When I just uploaded the pic I took of this calendar page I realized it's out of focus. I'm kind of in a hurry this morning. I have to finish packing for my trip West, where I'm going to visit my daughter and write and go to running camp #2. I still have food to make and a car to load. I have to go the gas station and the bank. And I have to go to my killer Wednesday interval workout with my coach. Oh, then I work for a few hours and then I hit the road. I saw the blurry photo and was going to retake it when it hit me that it's kind of perfect exactly the way it is. In fact, it's not perfect, which is the whole point.
There is a traditional Japanese aesthetic called Wabi-sabi, which basically means there is imperfection in everything, beautiful imperfection:
a world view centered on the acceptance of transience and imperfection; appreciating beauty that is imperfect, impermanent, and incomplete.
I run up against Fear a lot. Fear blurs my focus, and one of the many tools it uses is the idea that I'm going to fall short, or whatever I'm about to do I've done better in the past, or I won't measure up to other people doing the same thing. It's called perfection, and I think when Fear doesn't want to work very hard where I'm concerned it kicks back in its' Lazy Boy and just throws out the idea I wonder if I'll measure up? It's all Fear has to do; he knows I'll run with it.

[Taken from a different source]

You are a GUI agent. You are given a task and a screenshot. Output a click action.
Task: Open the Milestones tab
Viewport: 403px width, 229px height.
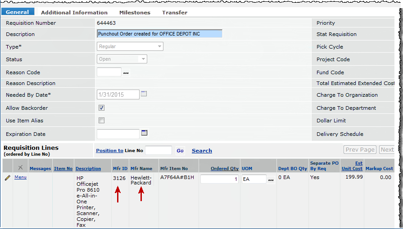coord(135,13)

It's been working on me the last few days, this will I measure up thought. I'm writing this post every day which has been a big challenge on top of everything else on my plate. When I got through Fear's first tactic of it's too much to do, then Fear pulled out are you publishing sub par work by insisting on posting every day? Is that smart? Is that really what you want to do? I bought in a little so it gained some traction. Then it bled into going to camp. Wow, run camp again?? Did you see the itinerary? You aren't really up for that, are you? And do you remember last time? You were the slowest one there...just sayin'...
And that's where it found me this morning--packing for camp, scared about my workout, and needing to sit down and write this post. Fear was sitting pretty comfy kicked back in the recliner--I may have even delivered a cup of coffee to him. I scanned my wall, saw this quote, took the pic, and uploaded it to my blog page. Ut oh, your photo is blurry, Fear said. Damn. I stood up to get my phone to retake the photo, and I remembered Wabi-sabi. I sat down and looked at it--sort of blurry, not terribly blurry. Huh. Good enough. Kind of perfect, ironically, for this post. Like a shot, Fear was up and out of the recliner, which made it a lot easier for me to push him out and close the door.
I know what I want and I know what I'm working towards. All of that fear that poses as perfection just creates a maze that turns me around and slows me down. Focus, on the other hand, makes the path clear. I know where I'm headed, even if the terrain isn't always easy. Gratefully the terrain isn't always easy. Even when there are detours and new paths I wasn't expecting, and even when the path occasionally runs out and I have to double back, when I can stay focused on where I'm heading the transience and imperfection is beautiful, and I can embrace the Wabi-sabi of it all.